(Venise) Avec deux films en lice pour le Lion d’or cette année à Venise, l’acteur italien Toni Servillo confirme son rôle incontournable au cœur du cinéma italien, où son talent tout terrain en a fait la coqueluche des réalisateurs.

À 62 ans, l’acteur fétiche de Paolo Sorrentino, qui en lui confiant le rôle de Jep Gambardella dans La grande bellezza (Oscar du meilleur film étranger en 2014) lui a conféré une stature internationale, croule sous les sollicitations, mais garde les pieds sur terre.

Au cours d’un entretien avec l’AFP, alors qu’on lui fait remarquer son omniprésence sur le Lido, cet homme qui a débuté tout jeune sur les planches à Naples répond en français et en souriant : « Malgré moi ».

« Comme pour beaucoup de mes collègues, la COVID-19 a bloqué mon activité théâtrale. Dès que ça sera plus facile, je retournerai au théâtre », confie cet homme élégant en complet de lin, les yeux cachés derrière des lunettes fumées sous sa couronne de cheveux blancs.

« Je ne considère pas le théâtre comme un stationnement où attendre des rôles au cinéma, je suis un acteur de théâtre militant », insiste le comédien, qui s’est lancé tardivement devant la caméra avec Mort d’un mathématicien napolitain de Mario Martone, Grand Prix du jury à Venise en 1992.

Cette année, de nouveau dirigé par Martone, il revient à Venise avec Qui rido io, basé sur la vie d’Eduardo Scarpetta (1853-1925), un monument du théâtre napolitain et italien vénéré de son vivant pour ses talents de comique et dont les pièces sont encore jouées aujourd’hui.

Scarpetta « est le père de trois enfants qu’il n’a jamais reconnus et qui ont été parmi les plus grands acteurs italiens, dont Eduardo De Filippo (1900-1984), peut-être le plus célèbre », raconte-t-il. « Scarpetta offre l’occasion de raconter les grandes tribus théâtrales qui confondent le théâtre avec la vie, et la vie avec le théâtre ».

Quatre David

Eduardo Scarpetta, monté dès l’âge de 15 ans sur les planches pour camper les personnages notamment comiques du théâtre napolitain, est l’auteur du chef-d’œuvre Misère et noblesse. Il a aussi donné naissance à une dynastie de comédiens parmi lesquels Eduardo De Filippo, Peppino De Filippo et Titina De Filippo, lesquels marqueront le théâtre et le cinéma napolitains du XXe siècle.

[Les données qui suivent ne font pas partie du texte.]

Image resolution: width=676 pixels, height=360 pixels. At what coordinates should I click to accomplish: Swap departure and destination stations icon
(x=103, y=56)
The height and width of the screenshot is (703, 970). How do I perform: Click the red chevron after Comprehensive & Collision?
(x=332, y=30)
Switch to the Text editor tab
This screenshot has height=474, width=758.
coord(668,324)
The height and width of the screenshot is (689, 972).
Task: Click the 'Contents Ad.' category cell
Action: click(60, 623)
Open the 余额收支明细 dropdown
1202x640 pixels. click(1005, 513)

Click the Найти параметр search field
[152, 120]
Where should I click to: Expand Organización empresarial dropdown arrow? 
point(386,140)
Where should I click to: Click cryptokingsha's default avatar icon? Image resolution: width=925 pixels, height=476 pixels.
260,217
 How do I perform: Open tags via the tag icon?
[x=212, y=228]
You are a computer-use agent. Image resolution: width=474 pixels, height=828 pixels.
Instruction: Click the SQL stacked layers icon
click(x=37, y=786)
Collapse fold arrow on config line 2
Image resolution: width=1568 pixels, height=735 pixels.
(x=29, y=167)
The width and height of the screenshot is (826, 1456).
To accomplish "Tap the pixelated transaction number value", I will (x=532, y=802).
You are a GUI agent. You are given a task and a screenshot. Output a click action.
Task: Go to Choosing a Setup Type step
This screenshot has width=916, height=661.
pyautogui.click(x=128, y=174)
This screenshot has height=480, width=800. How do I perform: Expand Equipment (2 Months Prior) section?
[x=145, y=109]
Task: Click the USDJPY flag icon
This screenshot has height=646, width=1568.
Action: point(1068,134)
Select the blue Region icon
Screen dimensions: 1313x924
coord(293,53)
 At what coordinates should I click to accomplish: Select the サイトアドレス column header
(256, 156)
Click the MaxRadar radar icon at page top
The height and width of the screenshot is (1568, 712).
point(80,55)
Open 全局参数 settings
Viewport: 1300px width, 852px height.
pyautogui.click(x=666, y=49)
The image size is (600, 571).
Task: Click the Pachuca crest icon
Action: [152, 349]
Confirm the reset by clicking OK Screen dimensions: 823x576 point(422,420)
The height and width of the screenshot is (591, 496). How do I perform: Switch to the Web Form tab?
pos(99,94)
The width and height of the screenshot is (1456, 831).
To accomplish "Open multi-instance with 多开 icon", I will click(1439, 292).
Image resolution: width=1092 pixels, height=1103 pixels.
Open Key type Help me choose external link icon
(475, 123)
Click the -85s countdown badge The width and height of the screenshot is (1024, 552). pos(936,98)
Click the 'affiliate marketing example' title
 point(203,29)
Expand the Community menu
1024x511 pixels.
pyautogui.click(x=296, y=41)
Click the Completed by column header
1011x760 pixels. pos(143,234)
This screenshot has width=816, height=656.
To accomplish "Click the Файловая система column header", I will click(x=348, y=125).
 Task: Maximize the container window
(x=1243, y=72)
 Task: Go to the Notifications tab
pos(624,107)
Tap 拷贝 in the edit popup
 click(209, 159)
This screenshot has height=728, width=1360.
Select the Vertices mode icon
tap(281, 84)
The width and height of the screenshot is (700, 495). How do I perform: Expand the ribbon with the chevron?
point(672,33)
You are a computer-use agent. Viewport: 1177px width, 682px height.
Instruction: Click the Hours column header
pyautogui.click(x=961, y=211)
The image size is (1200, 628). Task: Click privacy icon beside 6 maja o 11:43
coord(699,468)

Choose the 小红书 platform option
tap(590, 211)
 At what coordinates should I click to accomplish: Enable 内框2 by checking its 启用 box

Une histoire qui résonne avec son propre parcours : « Je monte sur scène depuis 40 ans, j’ai fait des milliers de représentations un peu partout dans le monde, je sais ce qu’est la vie de théâtre, et donc alterner ces moments privés et ces moments sur scène en incarnant quelqu’un d’autre est quelque chose que je connais très bien ».

À Venise, Toni Servillo est à l’affiche d’un autre film en course pour le Lion d’or, La main de Dieu, récit autobiographique signé de son complice Paolo Sorrentino où il joue le rôle ô combien symbolique du père du cinéaste, disparu prématurément. Le film se déroule lui aussi à Naples, ville d’origine adorée des deux hommes qui laissent libre cours à la nostalgie d’un monde disparu.

Pour Mario Martone, lui aussi napolitain, « Toni est un acteur très spécial » avec qui il a « débuté à Naples à 17 ans quand il avait encore plein de cheveux », se remémore-t-il en souriant. « Ce n’est pas le seul bon acteur en Italie », s’empresse-t-il de préciser. « Par chance, l’Italie vit un moment de grande vitalité, il y a beaucoup de réalisateurs et d’acteurs et d’actrices de qualité ».

Toujours est-il qu’aucun acteur de la génération de Servillo, récompensé par quatre David di Donatello, l’équivalent italien des Césars, ne peut afficher un parcours aussi brillant, servi par une galerie de réalisateurs italiens aussi prestigieux que Matteo Garrone (Gomorra) ou Marco Bellocchio (La belle endormie).